→ **What you need to do**: Convert the items below, from their first line through the line containing "I want to click", into a numbered list with blank lines dropped. Leave the pictures out of the list.

**** Exercise materials

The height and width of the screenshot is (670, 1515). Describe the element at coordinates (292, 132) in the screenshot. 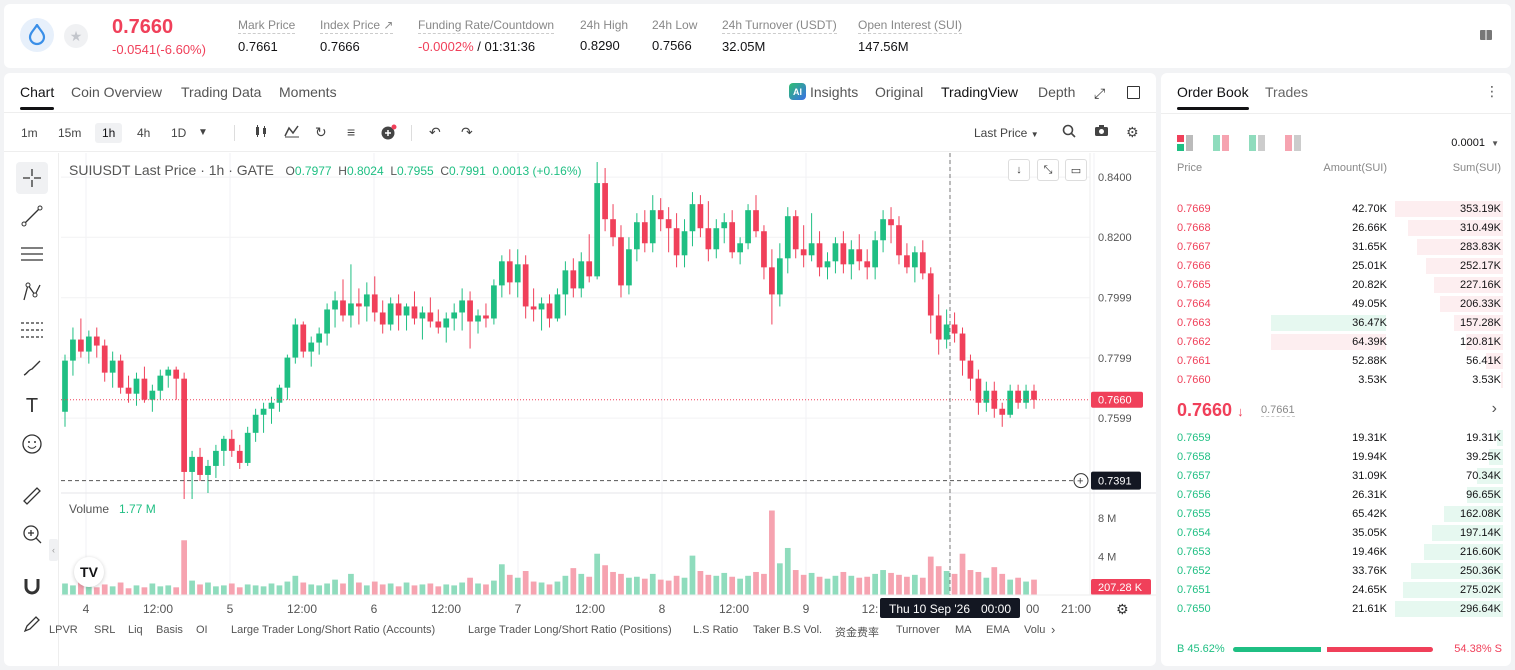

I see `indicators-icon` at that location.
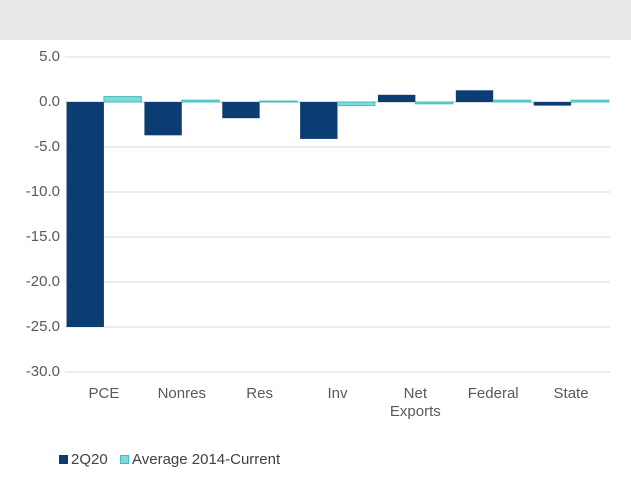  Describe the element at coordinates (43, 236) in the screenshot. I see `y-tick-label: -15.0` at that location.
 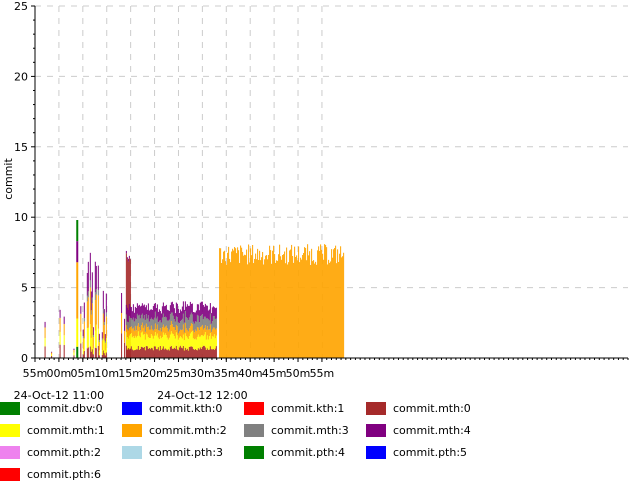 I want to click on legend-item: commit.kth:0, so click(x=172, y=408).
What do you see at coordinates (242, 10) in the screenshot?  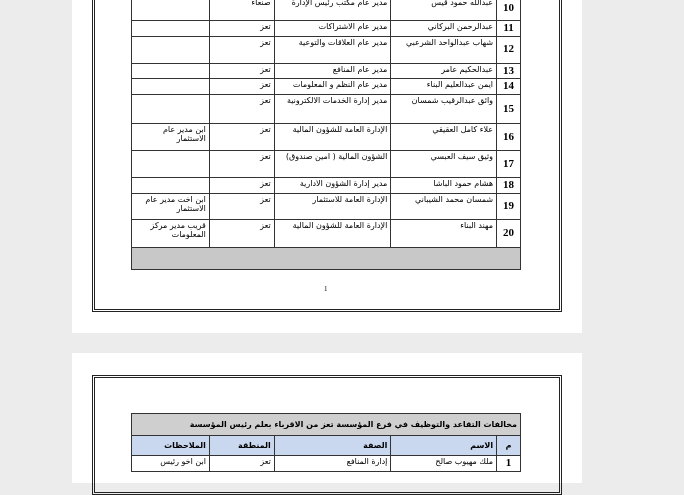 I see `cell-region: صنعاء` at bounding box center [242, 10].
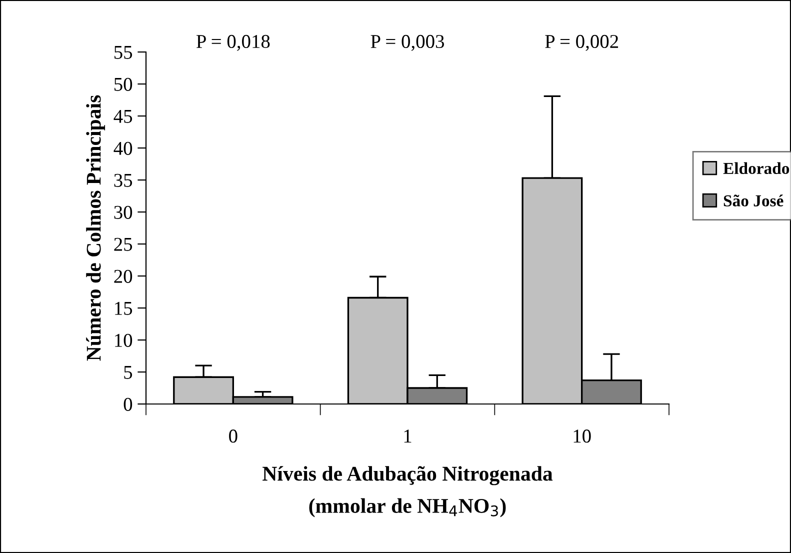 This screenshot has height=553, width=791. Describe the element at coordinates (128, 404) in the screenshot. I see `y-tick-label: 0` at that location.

********

→ **Response to the task**:
1. The height and width of the screenshot is (670, 1515). Describe the element at coordinates (292, 132) in the screenshot. 
2. I see `indicators-icon` at that location.
3.   Describe the element at coordinates (43, 236) in the screenshot. I see `y-tick-label: -15.0` at that location.
4.   I want to click on legend-item: commit.kth:0, so click(x=172, y=408).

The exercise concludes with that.